Старожилы поселка - это не "местные", которые здесь только во втором поколении. Старожилы живут в домах-бараках, крашенных зеленой казенной краской, вдоль верхней дороги, что идет по гребню, где на пологих безводных склонах огороды с картошкой и подсолнухами, за ветхими заборами, покрытыми мхом от постоянных туманов с бухты и обтянутыми пыльной делью, что вяжут женщины с Бурьяновки для рыбаков Тралового флота Преображенья.

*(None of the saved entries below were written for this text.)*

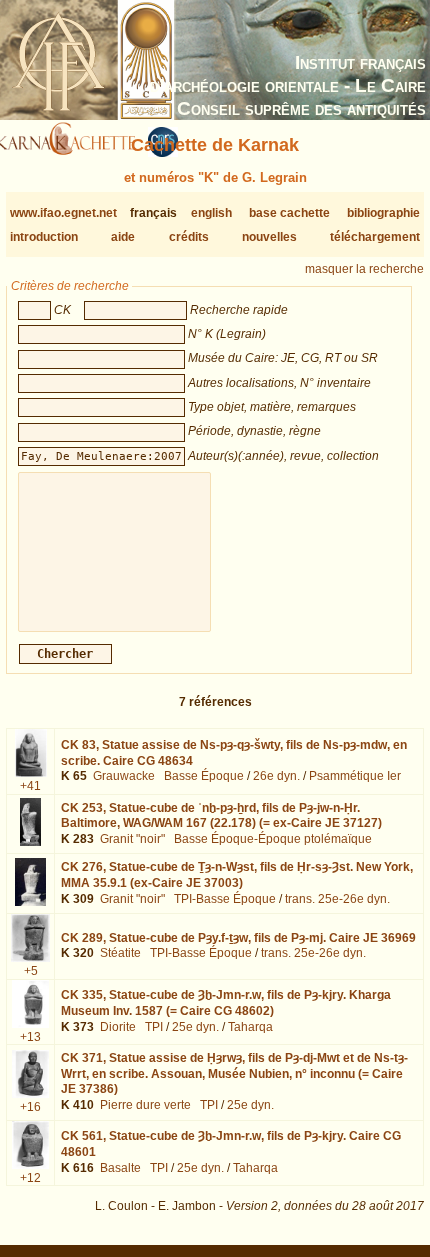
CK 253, (221, 816)
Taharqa (250, 1027)
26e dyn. (276, 776)
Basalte (120, 1168)
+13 (30, 1037)
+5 (31, 971)
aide (123, 237)
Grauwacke (124, 776)
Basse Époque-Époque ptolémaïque (273, 839)
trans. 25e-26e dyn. (337, 899)
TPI (154, 1027)
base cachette (289, 213)
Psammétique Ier (355, 776)
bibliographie (383, 213)
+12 (30, 1178)
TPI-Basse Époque (225, 899)
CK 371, (234, 1073)
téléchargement (375, 237)
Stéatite (120, 953)
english (211, 213)
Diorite (118, 1027)
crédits (189, 237)
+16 (30, 1107)
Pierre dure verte (145, 1105)
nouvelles (269, 237)
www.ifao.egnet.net (63, 213)
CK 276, (237, 875)
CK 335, (226, 1003)
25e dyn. (195, 1027)
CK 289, (238, 938)
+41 (30, 786)
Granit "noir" (132, 839)
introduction (44, 237)
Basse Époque (204, 776)
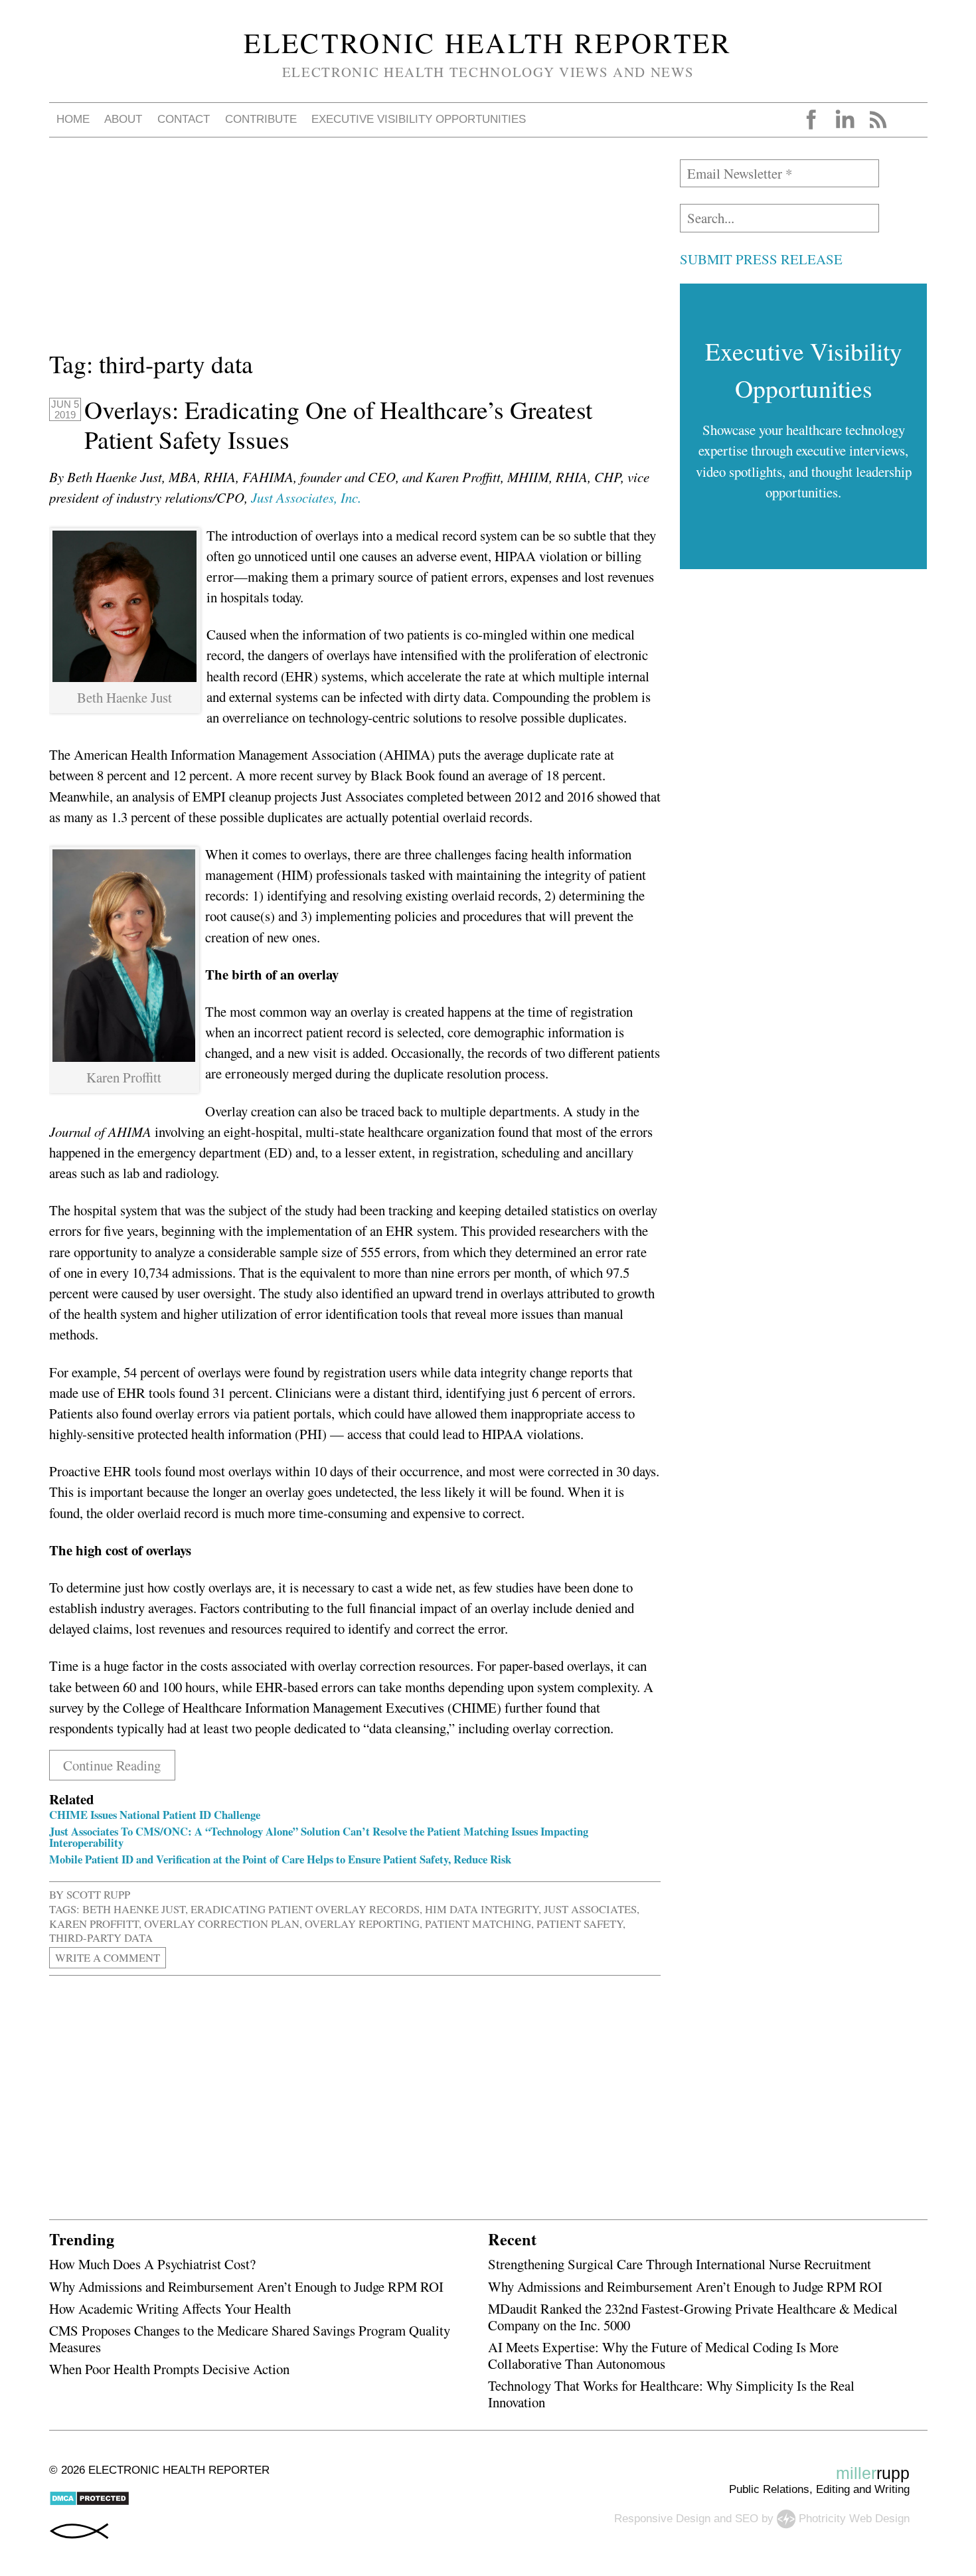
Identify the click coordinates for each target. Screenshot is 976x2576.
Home (73, 119)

По верху редко проскочит машина, местные предпочитают мотоциклы с колясками, туманным утром слышится их тарахтение, мужики разъезжаются по делам. Кирпичные пятиэтажки, двухэтажная общага сталинской постройки, деревянная школа и новый Клуб Моряков внизу, а над бухтой протяжный гудок маяка вторит на Ореховом острове у входа в залив, где село Соколовка, что разбросана за гребнем сопки по широкой долине вдоль берега моря, книзу крутого обрыва в устье реки, у моря виден деревянный мост под скалой. Заборы летом заплетены дурьяном с колючими зелеными шишками, белым вьюнком, густо пахнущим в ночи, полынью и крупнолистным лопухом-татарником. Бесснежными зимами между заборами ветер гоняет сухую, мерзлую пыль.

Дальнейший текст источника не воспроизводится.